Le discours de Landino tend ainsi à la double affirmation d'un
bien transcendant et des puissances de l'Amour qui seul nous en
ouvre la voie ; thème que la pensée chrétienne n'a jamais oublié,
mais qui, sous le voile du mythe païen, reprend, et pour plus d'un
siècle, une jeunesse nouvelle1.
Paul-Henri Michel.

1. Quelques inadvertances ne suffisent pas à déparer le bel ouvrage de


M. Raymond Marcel. Il faut néanmoins souhaiter qu'une prochaine édition les
fasse disparaître. Nous n'en relèverons qu'un exemple, p. 120 : « Après Bembo »

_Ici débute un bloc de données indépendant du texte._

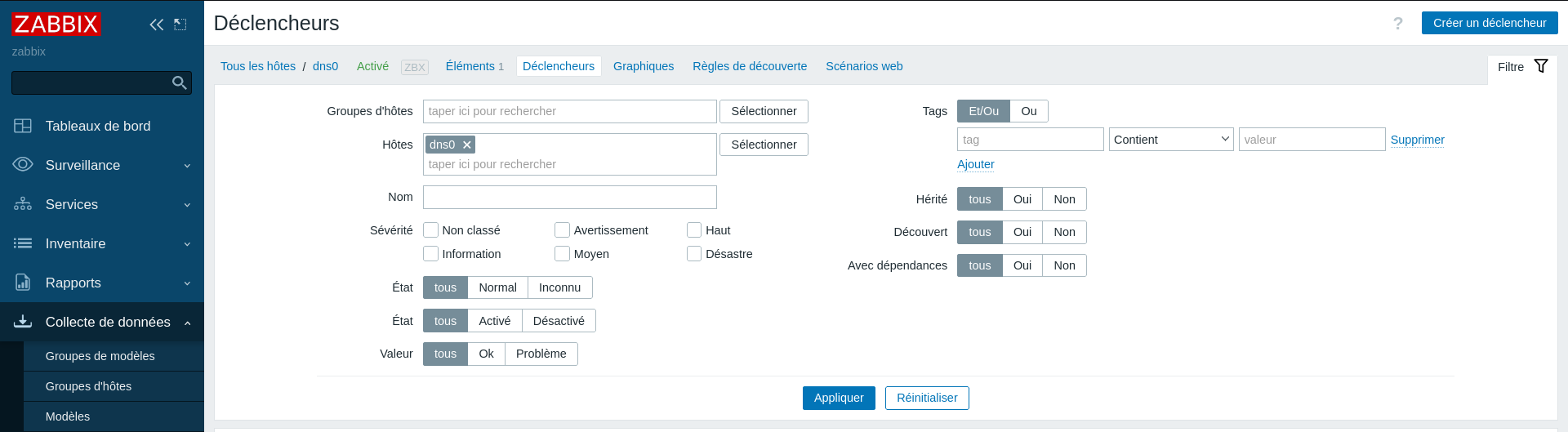
Task: Click Créer un déclencheur button
Action: 1489,23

(dans la langue liste des auteurs qui se sont plus ou moins inspirés de De amore),
« nous trouvons un juif de Lisbonne, vivant à Naples, Jehudah abarbanel, dit
Léon l'Hébreu (1437-1494), qui, de 1501 à 1506, composa ses Dialoghi d'Amore... ».
Ces données chronologiques ne s'accordent pas ; 1437 n'est d'ailleurs pas la date
de naissance de Léon Hébreu, mais de son père, Isaac Abravanel (1437-1509).